UPDATED Incident – Medical Data Breach, 19 February 2025

Australian IVF provider Genea in cyber incident

Genea patients frustrated by lack of communication amid data breach.

Company Statement: 19 February 2025: Important update about a cyber incident
Company Website: Genea
Source: Australian IVF provider Genea in cyber incident | iTnews
Source: Genea patients frustrated by lack of communication amid data breach | ABC News (Australia)

View more incidents relating to the Medical and Health Care sector and incidents from Australia.

Update: 26th February 2025: Genea Fertility hack claimed by Termite ransomware | cyberdaily.au
The Genea Fertility cyber incident from earlier this month has been claimed by the Termite ransomware operation, which has posted alleged business data as evidence of the breach.
“We have ~700gb of data from [company] servers such as confidential, personal data of clients,” the group said.
While the firm has not been able to confirm exactly what data was stolen, it said the data might include “full names, emails, addresses, phone numbers, Medicare card numbers, private health insurance details, Defence DA number, medical record numbers, patient numbers, date of birth, medical history, diagnoses and treatments, medications and prescriptions, patient health questionnaire, pathology and diagnostic test results, notes from doctors and specialists, appointment details and schedules, emergency contacts and next of kin,” it said on its website.

Summary: Genea, one of Australia’s largest IVF providers, is urgently investigating a cyber incident after detecting suspicious activity on its network. The company confirmed that an unauthorized third party accessed its data, leading to disruptions in phone lines and the MyGenea app, which patients use to track their fertility treatments.

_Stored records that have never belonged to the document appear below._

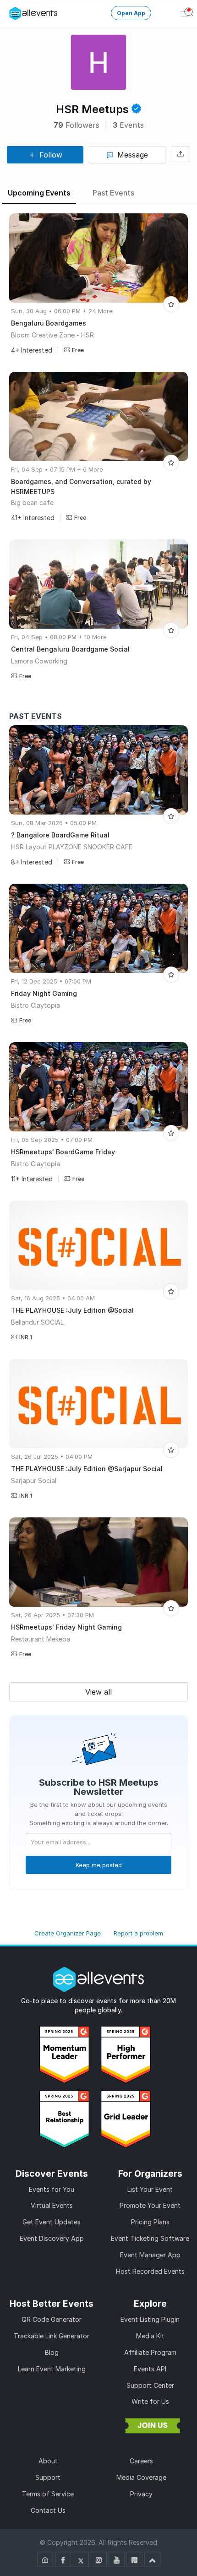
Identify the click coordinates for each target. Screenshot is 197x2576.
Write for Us (150, 2401)
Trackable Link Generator (51, 2336)
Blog (52, 2352)
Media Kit (150, 2336)
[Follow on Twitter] (81, 2559)
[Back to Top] (152, 2559)
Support (47, 2477)
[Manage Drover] (15, 13)
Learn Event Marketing (52, 2369)
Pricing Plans (150, 2222)
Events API (150, 2369)
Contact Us (48, 2510)
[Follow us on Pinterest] (134, 2559)
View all (98, 1691)
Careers (141, 2461)
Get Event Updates (51, 2222)
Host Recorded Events (150, 2271)
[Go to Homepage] (45, 2559)
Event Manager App (150, 2255)
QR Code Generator (52, 2319)
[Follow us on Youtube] (117, 2559)
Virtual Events (52, 2205)
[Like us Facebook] (63, 2559)
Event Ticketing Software (150, 2238)
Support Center (150, 2385)
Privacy (141, 2494)
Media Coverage (141, 2477)
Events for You (51, 2189)
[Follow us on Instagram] (99, 2559)
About (48, 2461)
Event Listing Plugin (150, 2319)
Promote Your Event (150, 2205)
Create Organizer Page (67, 1933)
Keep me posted (99, 1865)
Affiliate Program (150, 2352)
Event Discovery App (52, 2238)
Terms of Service (48, 2494)
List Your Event (150, 2189)
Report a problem (138, 1933)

Data Compromised: While the company has yet to reveal when the breach was detected or whether patients’ personal and health information was exposed, Genea’s breach confirmation comes five days after a phone outage impacted the group’s fertility clinics.

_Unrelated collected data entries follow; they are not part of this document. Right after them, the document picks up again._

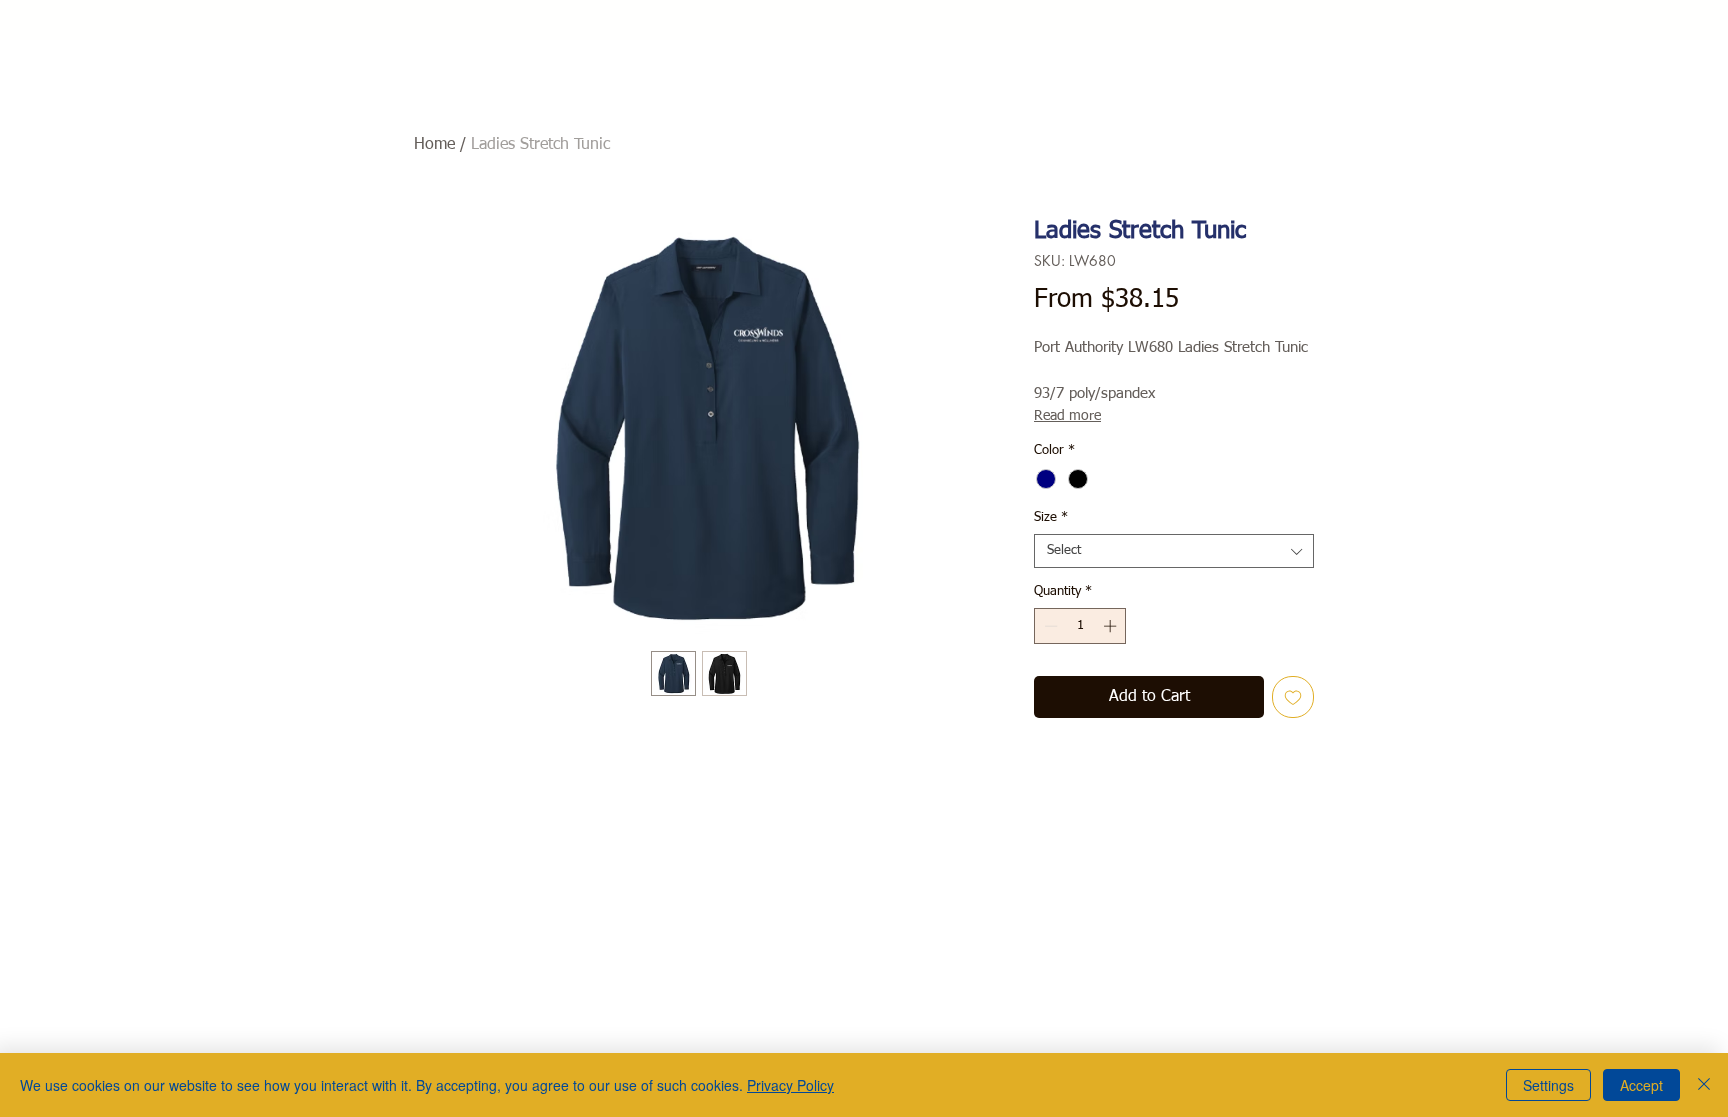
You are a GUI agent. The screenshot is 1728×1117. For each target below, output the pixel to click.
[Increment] (1112, 626)
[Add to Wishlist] (1293, 697)
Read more (1067, 416)
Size (1051, 517)
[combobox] (1174, 551)
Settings (1548, 1085)
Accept (1641, 1085)
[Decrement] (1049, 626)
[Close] (1704, 1085)
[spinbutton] (1080, 626)
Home (434, 145)
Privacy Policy (790, 1085)
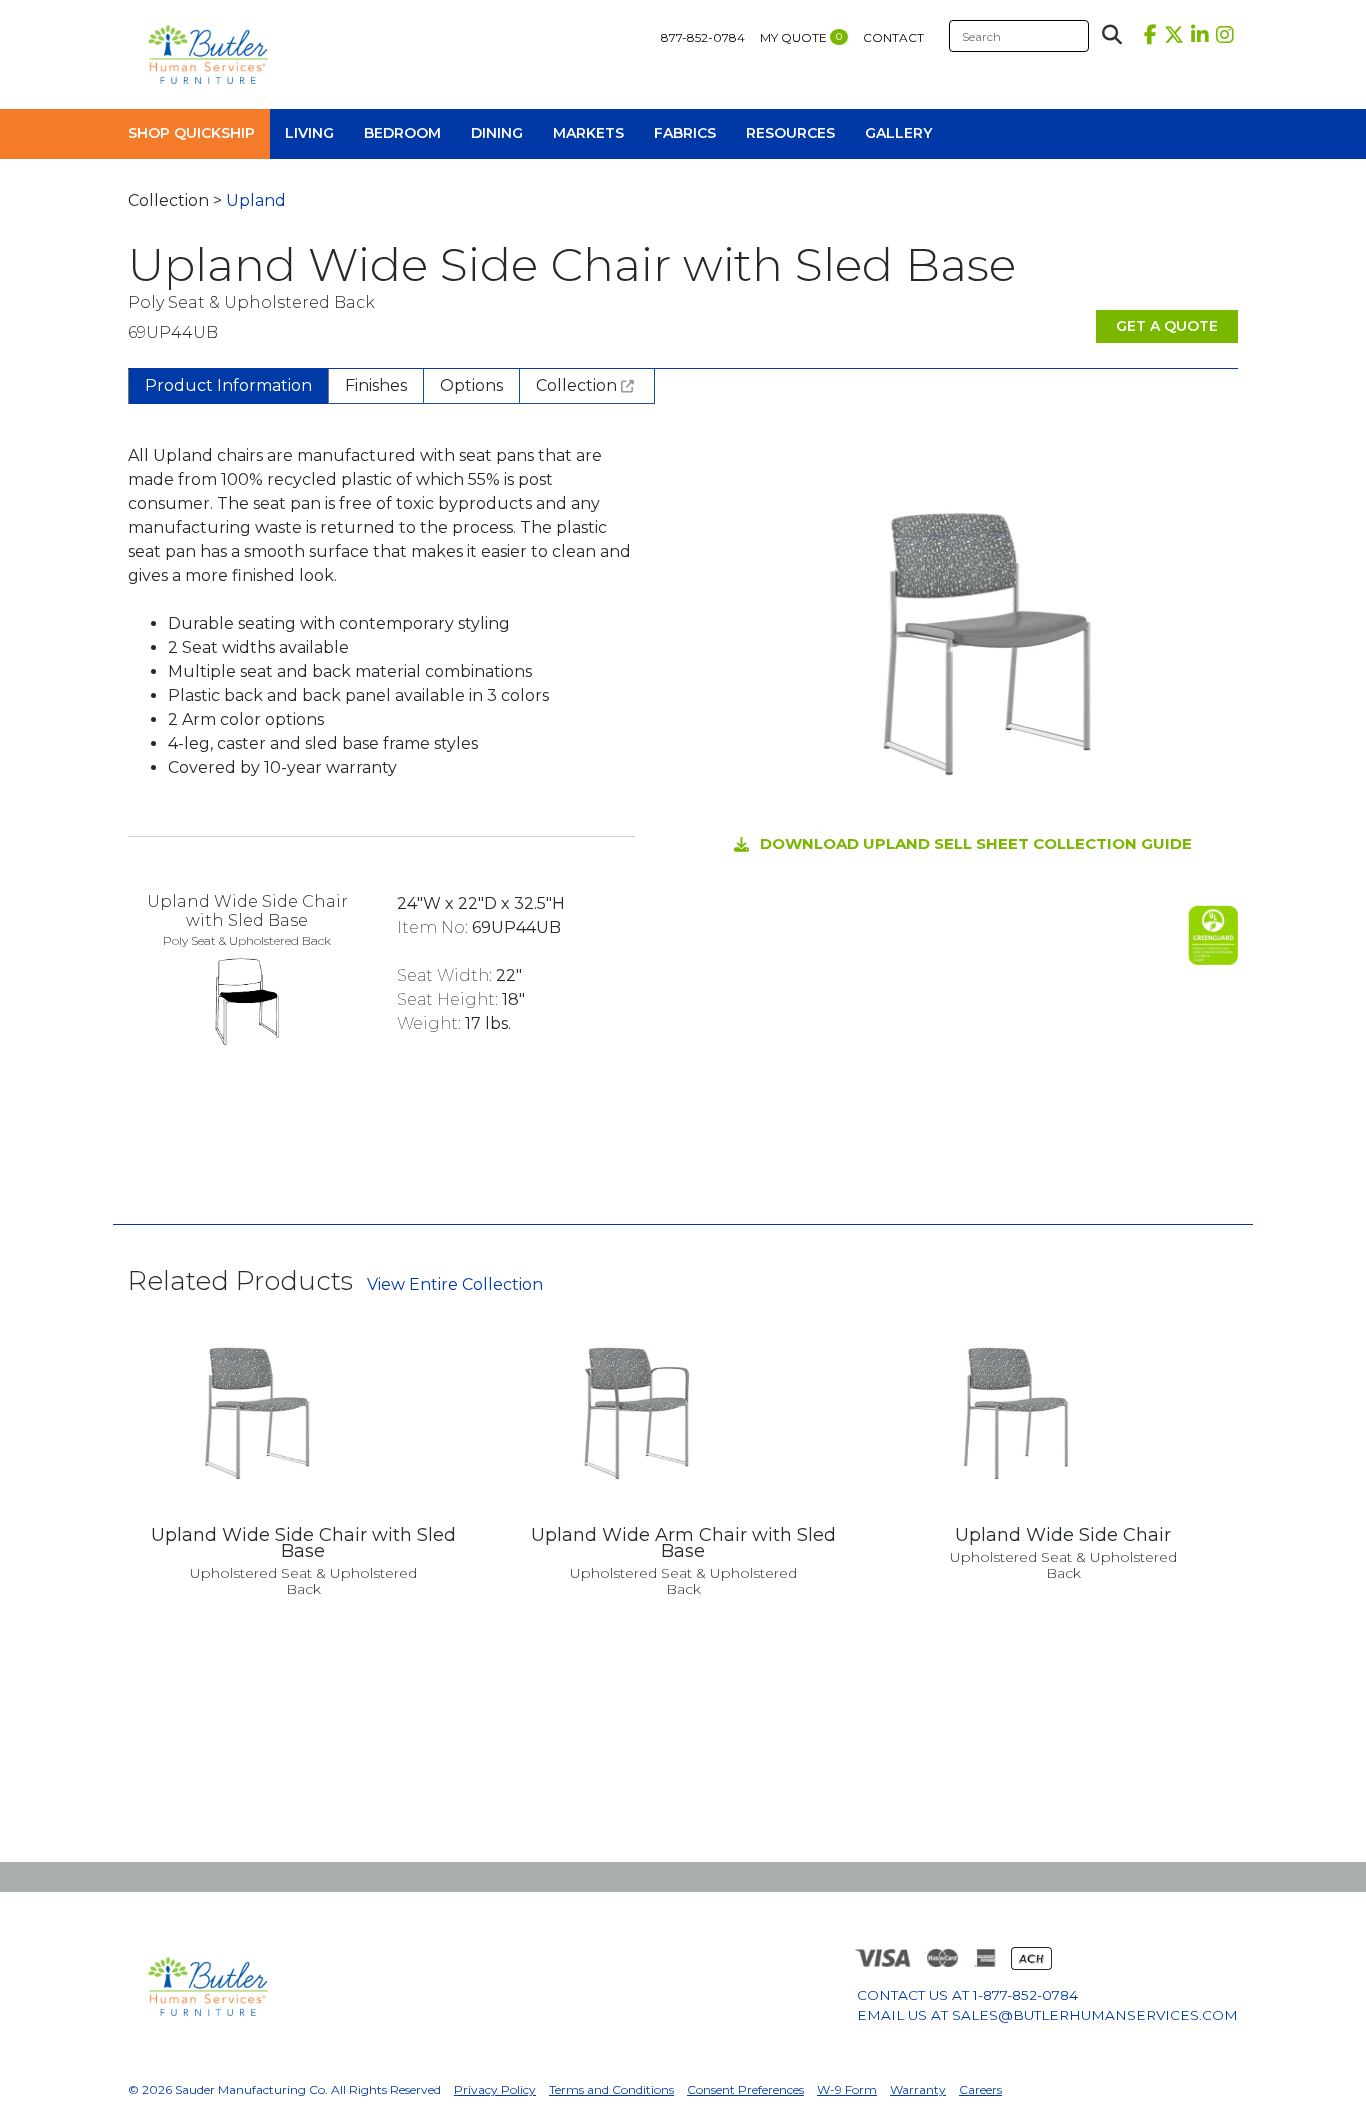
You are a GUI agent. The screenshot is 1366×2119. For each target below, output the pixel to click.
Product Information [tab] (228, 385)
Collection (578, 385)
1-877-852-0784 (1025, 1995)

Response: Obex Medical is working with cybersecurity experts to mitigate the impact of the attack and restore access to the encrypted data. The company is also cooperating with law enforcement agencies to investigate the incident. Patients have reported difficulties in contacting their clinics and accessing critical treatment information. Some have expressed concerns about the potential impact on their treatment schedules.

Notifications: Genea is working to minimize disruption to patient care and has communicated with affected individuals. The company is also liaising with the Australian Cyber Security Centre.